Вечная память

        В заупокойном богослужении есть молитва, читаемая священником: "Боже духов и всякия плоти, смерть поправый и диавола упразднивый, и живот миру Твоему даровавый! ..." Когда я впервые услышала эти слова, меня продрали мурашки от... наверно, от восторга, потому что они (эти слова) дают ощущение бессмертия. Смерть воспринимается такой, какая она и есть - незначительной и преходящей. Вчера, на отпевании нашей бабушки, я опять почувствовала это.
        Бабушка родилась в чувашской деревне, в многодетной семье школьного учителя. Выйдя в 19 лет замуж, в скором времени сделалась матушкой. Сергиев Посад стал нашим родным городом благодаря ей. Как-то раз она приехала повидаться с дедом, который тогда уже учился в МДА. Троице-Сергиева лавра никого не оставляет равнодушным, и, видимо, бабушка кое о чём попросила Преподобного, потому что как-то так вышло, что в паспортном столе ошиблись штемпелями и припечатали в бабушкины документы постоянную регистрацию вместо временной.
        Первым пристанищем молодой семьи с пятью детьми стала часть дома в районе вокзала, в крутом-прекрутом переулке рядом с Лаврой. Не представляю, как бабушка справлялась с хозяйством и воспитанием детей, самые младшие из которых были двойняшки. Все свекрови-тёщи остались в Чувашии, дед, как мог, помогал конечно. Стирка, например, была просто гиблым делом, особенно зимой: натаскать воды с колонки, которая находилась в нескольких сотнях метров от дома, перестирать бельё руками, потом сходить на ту же колонку, чтобы всё прополоскать. Мама рассказывала, как бабушка надевала двое тёплых перчаток, а сверху ещё резиновые и так полоскала бельё. С тех пор у неё навсегда осталась ломота в суставах, и в последствии возникла особая любовь к горячей ванне.
        Когда дети подросли, а семья переехала в дом попросторнее, бабушка вышла на работу, сначала вахтёром в МДА, а позже устроилась сторожем-поваром в Ильинский храм, где и проработала около 25 лет. Через этот храм её стараниями прошли в качестве чтецов, певцов и алтарников сначала её дети, а потом и внуки. Одно время я ходила помогать ей на кухне, где в после-литургийное время забот хватало: клир шёл обедать. Само собой, бабушка приводила нас и на рождественские и пасхальные застолья при храме, которые проходили тогда в довольно закрытом кругу. Ни один семейный (и не только) праздник не обходился без бабушкиных пирогов, они были просто фантастические. Настолько фантастические, что иной раз играли роль валюты. Помню, как папу на работе в преддверии его дня рождения с надеждой вопрошали: "Ю-ю-юрич, а пироги будут?"
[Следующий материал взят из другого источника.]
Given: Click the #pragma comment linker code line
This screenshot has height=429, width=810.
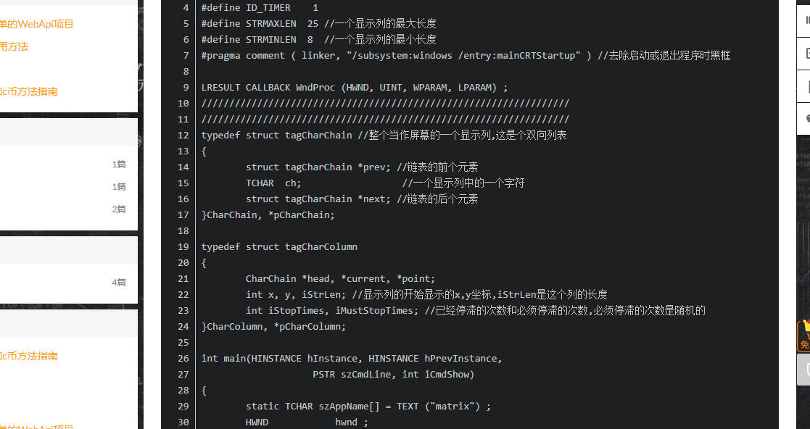Looking at the screenshot, I should (466, 55).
        Мои воспоминания о бабушке складываются в калейдоскоп: как мы с ней перебегали ж/д пути в видимости поезда (папа жуть как ругался по этому поводу), как в предрождественские вечера втихаря драли еловые ветки на храмовом дворе (мама просила к празднику), как все вместе выталкивали наш увязший в снегу старенький жигуль (и не заметили, как бабушка, поскользувшись, укатилась по склону), как возились с тестом для пирогов, как доили коз, как обсуждали моих "женихов", как смешно она называла киви - "мохнатенькие" и просила купить коту "китики"... Бабушка не была эдаким массовиком-затейником, который всегда знает, чем занять детей, но она не тяготилась нашим, иногда весьма шумным и "бардакогенным" присутствием, даже порой находила время подурачиться с нами.
        Несмотря на свою непростую, а местами весьма тяжелую жизнь, она не жаловалась на обстоятельства, окружающих, судьбу, правительство и пр. Просто и смиренно выполняла свою работу - мир, конечно, куда-то катится, но дела сами себя не сделают. Бабушка навсегда запомнилась мне сидящей на крыльце своего дома на закате и читающей Библию. В последний год своей жизни она уже практически не могла вставать, временами не узнавала или путала нас, но всегда с радостью встречала пришедших её навестить. Мне кажется, в таком физическом состоянии человек острее обнаруживает свою сущность, на поверхность выходит то, что наполняло его в течение жизни: капризы или нетребовательность, недовольство или благодарность. Бабушка скопила благие сокровища в своём сердце.
        ... Яко Ты еси Воскресение, и Живот, и Покой усопшия рабы Твоея Аполлинарии, Христе Боже наш, и Тебе славу возсылаем со безначальным Твоим Отцем, и Пресвятым, и Благим, и Животворящим Твоим Духом, ныне и присно и во веки веков. Аминь.